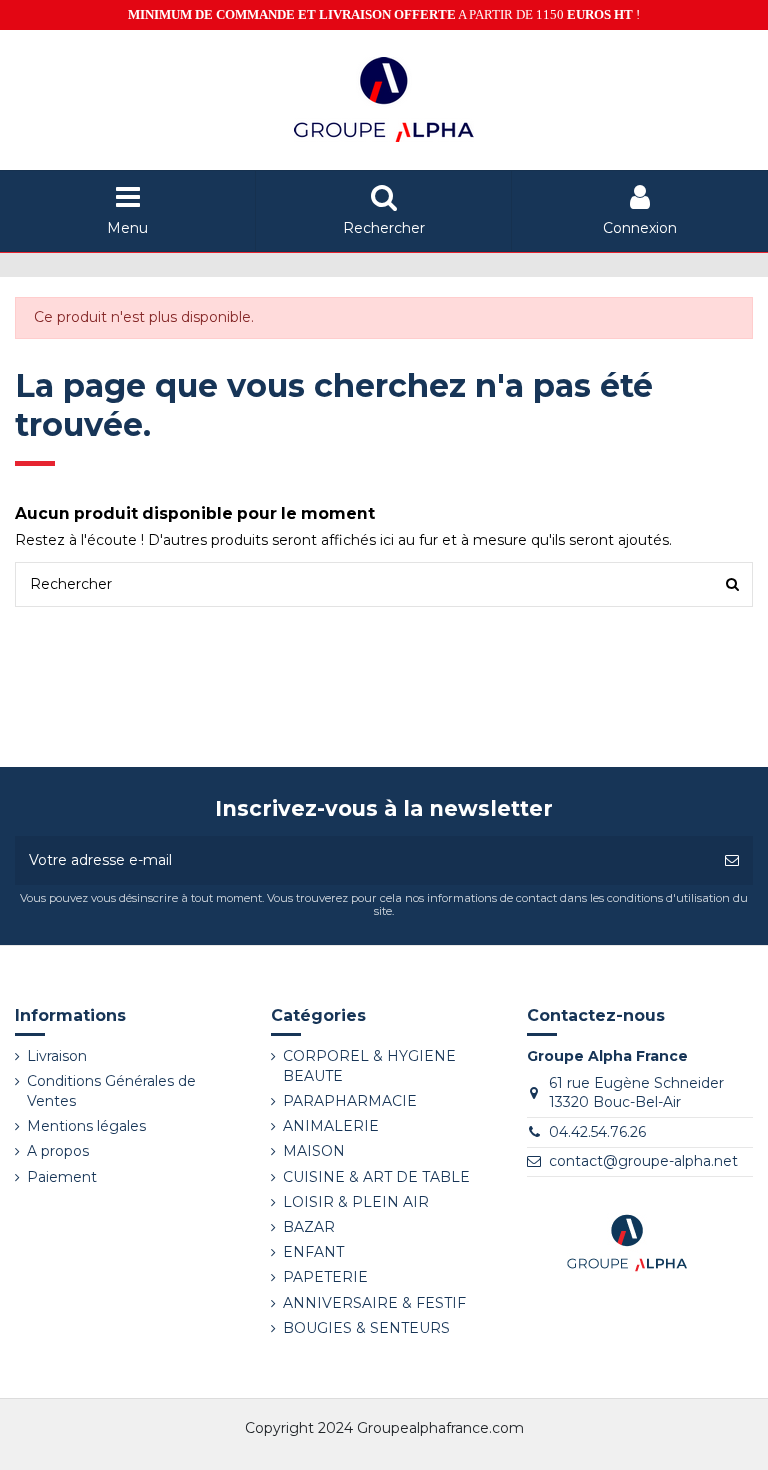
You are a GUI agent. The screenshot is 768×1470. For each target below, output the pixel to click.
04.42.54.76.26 (597, 1132)
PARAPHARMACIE (350, 1101)
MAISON (314, 1151)
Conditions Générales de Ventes (111, 1091)
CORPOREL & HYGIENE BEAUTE (369, 1066)
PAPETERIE (325, 1277)
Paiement (62, 1177)
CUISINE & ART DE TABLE (376, 1177)
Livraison (57, 1056)
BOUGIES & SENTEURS (366, 1328)
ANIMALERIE (331, 1126)
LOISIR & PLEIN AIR (356, 1202)
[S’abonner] (732, 860)
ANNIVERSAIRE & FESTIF (374, 1303)
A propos (58, 1151)
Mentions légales (86, 1126)
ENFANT (313, 1252)
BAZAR (309, 1227)
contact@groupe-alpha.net (643, 1161)
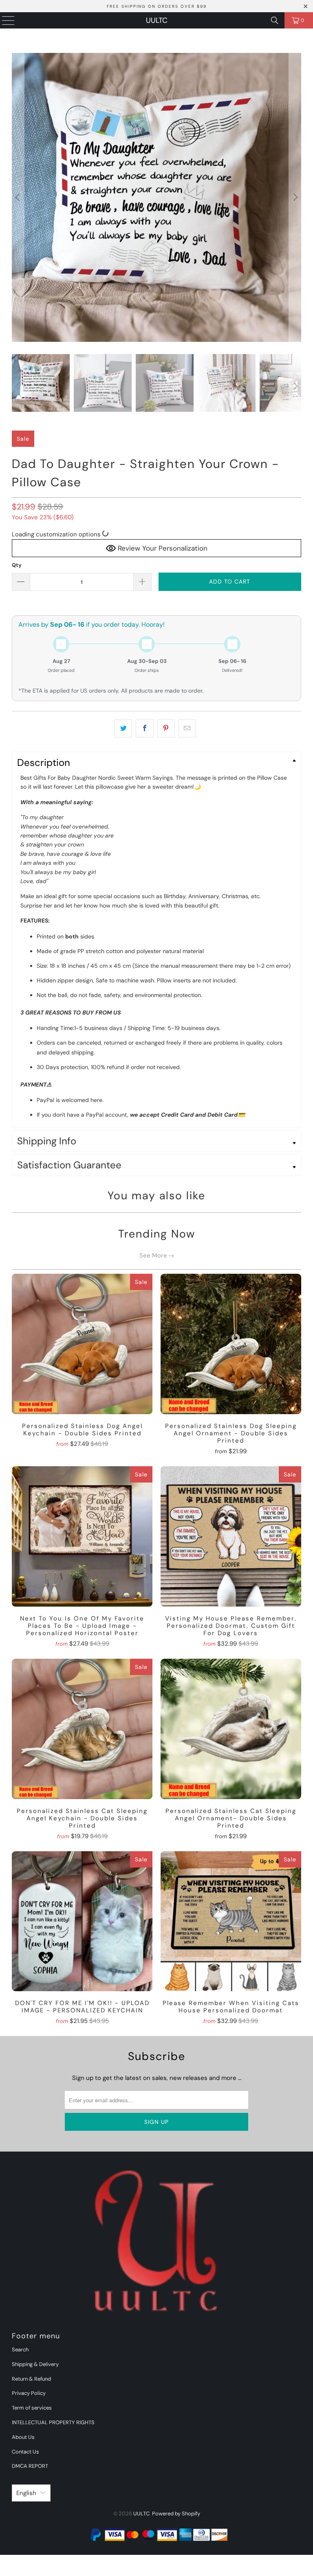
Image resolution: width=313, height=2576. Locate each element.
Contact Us (25, 2451)
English (26, 2493)
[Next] (295, 197)
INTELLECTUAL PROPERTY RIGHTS (53, 2422)
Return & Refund (31, 2378)
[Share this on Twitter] (123, 728)
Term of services (32, 2407)
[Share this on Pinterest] (166, 728)
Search (20, 2349)
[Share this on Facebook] (144, 728)
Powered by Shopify (176, 2513)
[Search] (274, 20)
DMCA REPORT (30, 2465)
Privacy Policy (29, 2393)
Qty (17, 565)
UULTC (157, 20)
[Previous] (17, 197)
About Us (23, 2437)
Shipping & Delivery (35, 2364)
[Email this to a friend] (187, 728)
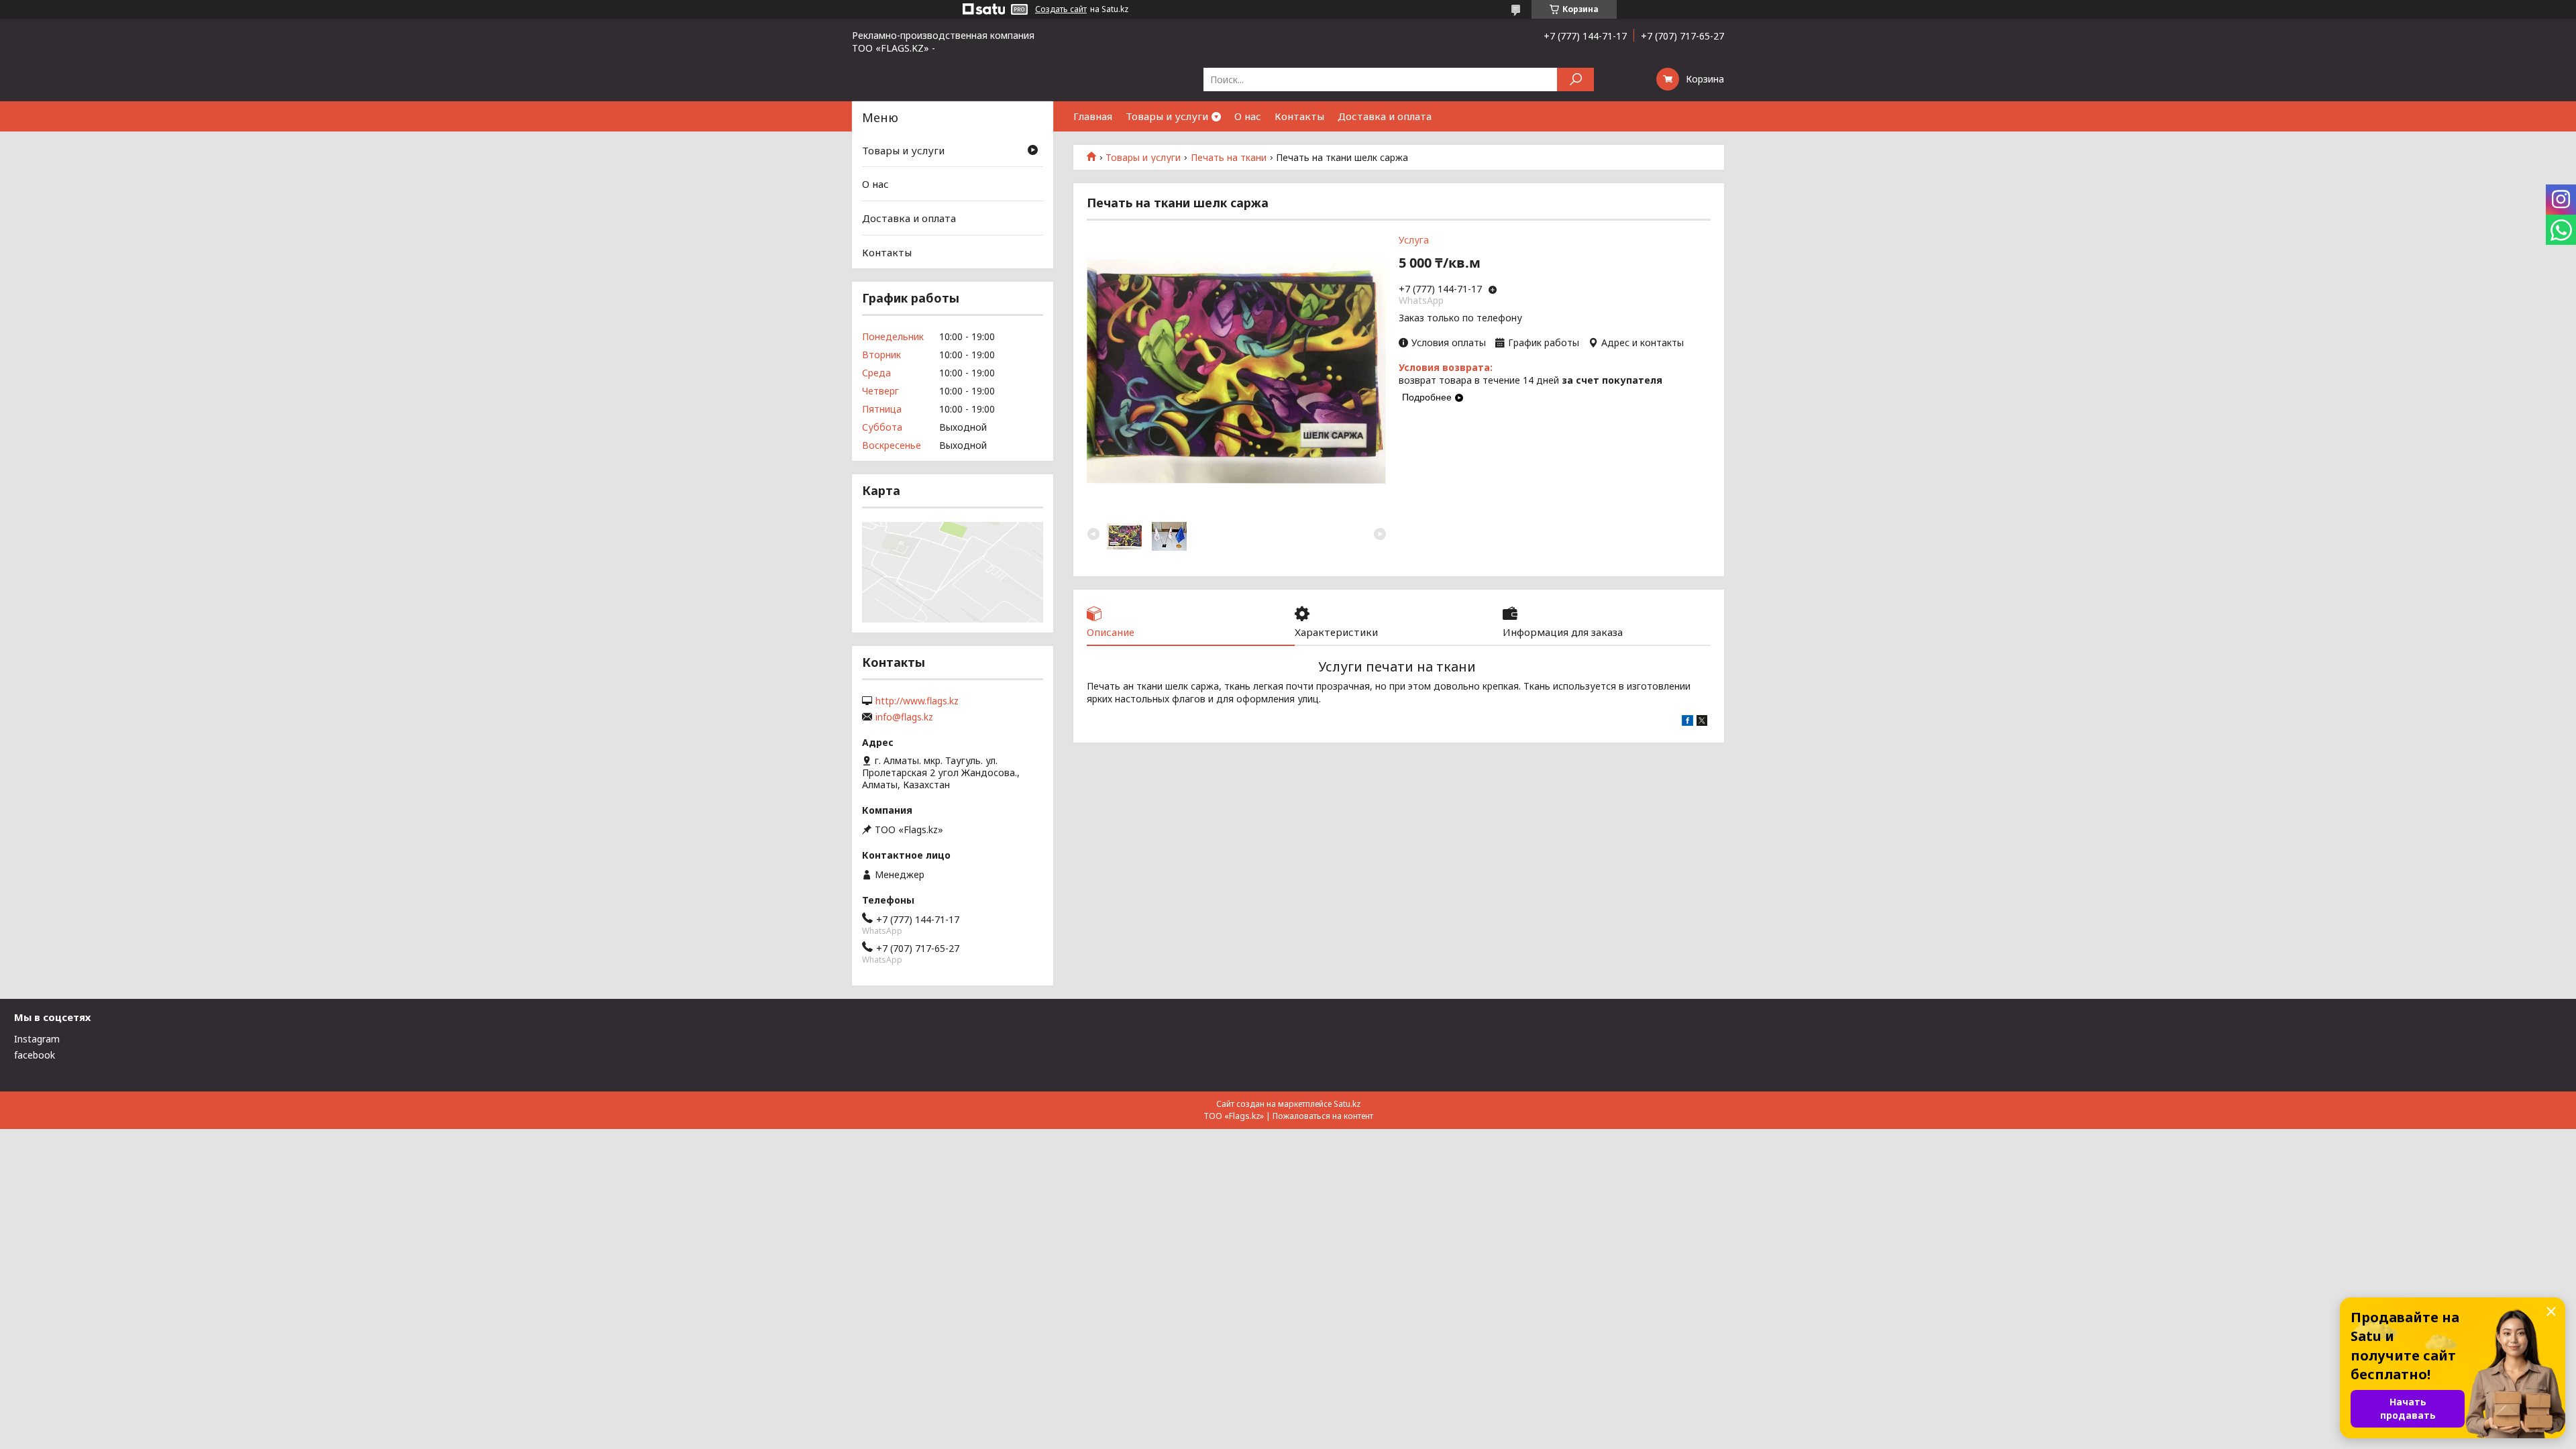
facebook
• • •
Give again, word for word, every line from the top of the data above to the line holding "LOISIR & PLEIN AIR (356, 1202)", inclusive, with the pictures left out.

→ Solution to this exercise:
You are a GUI agent. The screenshot is 768×1470. For each target below, output the pixel to click.
04.42.54.76.26 (597, 1132)
PARAPHARMACIE (350, 1101)
MAISON (314, 1151)
Conditions Générales de Ventes (111, 1091)
CORPOREL & HYGIENE BEAUTE (369, 1066)
PAPETERIE (325, 1277)
Paiement (62, 1177)
CUISINE & ART DE TABLE (376, 1177)
Livraison (57, 1056)
BOUGIES & SENTEURS (366, 1328)
ANIMALERIE (331, 1126)
LOISIR & PLEIN AIR (356, 1202)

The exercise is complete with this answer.